僕は耳がおかしくなったのかと疑ったが、そうではないことがすぐに証明された。

飛鳥に繋がれた心電計は、飛鳥の脈を映してはいなかった。

「おい…。」

その場にへなへなと座り込む僕。

「嘘…だろ…。」

僕は悲しみと悔しさと恐怖で頭がどうにかなりそうだった。

「うぅっ…!」

僕はこれ以上喋れなかった。代わりに、嗚咽が僕の口を割って出てきた。

あと少し、あと少し僕の足が早ければ、もう一度飛鳥に会えたかもしれないのに。あと少し僕が頑張れば、飛鳥の最期の言葉を聞けたかもしれないのに。

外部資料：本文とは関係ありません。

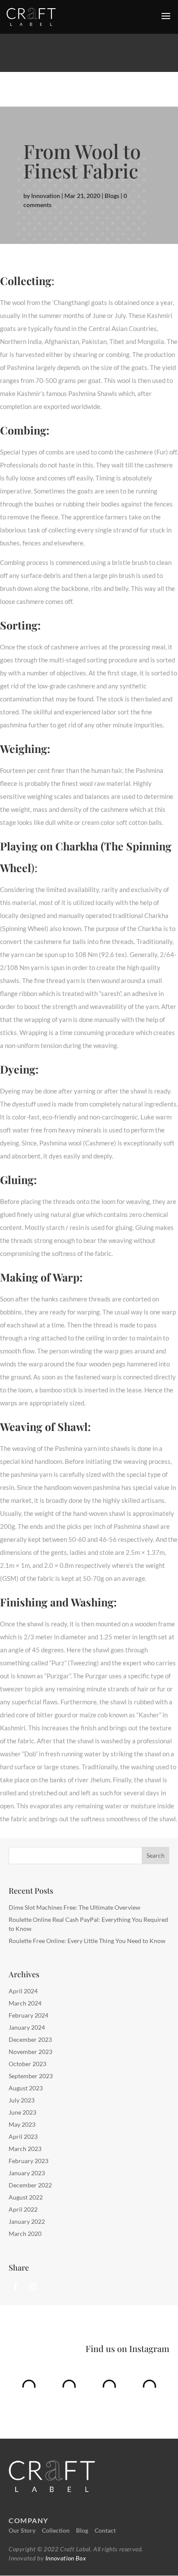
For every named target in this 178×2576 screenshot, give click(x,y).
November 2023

こんなことがあるなんて…。僕はまたしても理不尽を感じてしまった。

どうして僕の周りで、こんなに命が消えていくんだ。どうして僕なのか。どうして僕は呪ってしまっているのか。

世の中はどうにも不平等だ。

「…そうだ…これ…。」

高槻が何かを手渡す。それは、飛鳥の遺書だった。

「太陽さんへ。

まずは、怒りすぎちゃって、ごめんなさい。考え方なんて人それぞれだし、怒るところじゃなかったですよね…。

でも、私の思いも知っていて欲しいです。私は、太陽さんが暗い考え方をするのが、どうにも嫌だったんです。だから、変えてほしくて…。」

これより後は、涙が邪魔して読めなかった。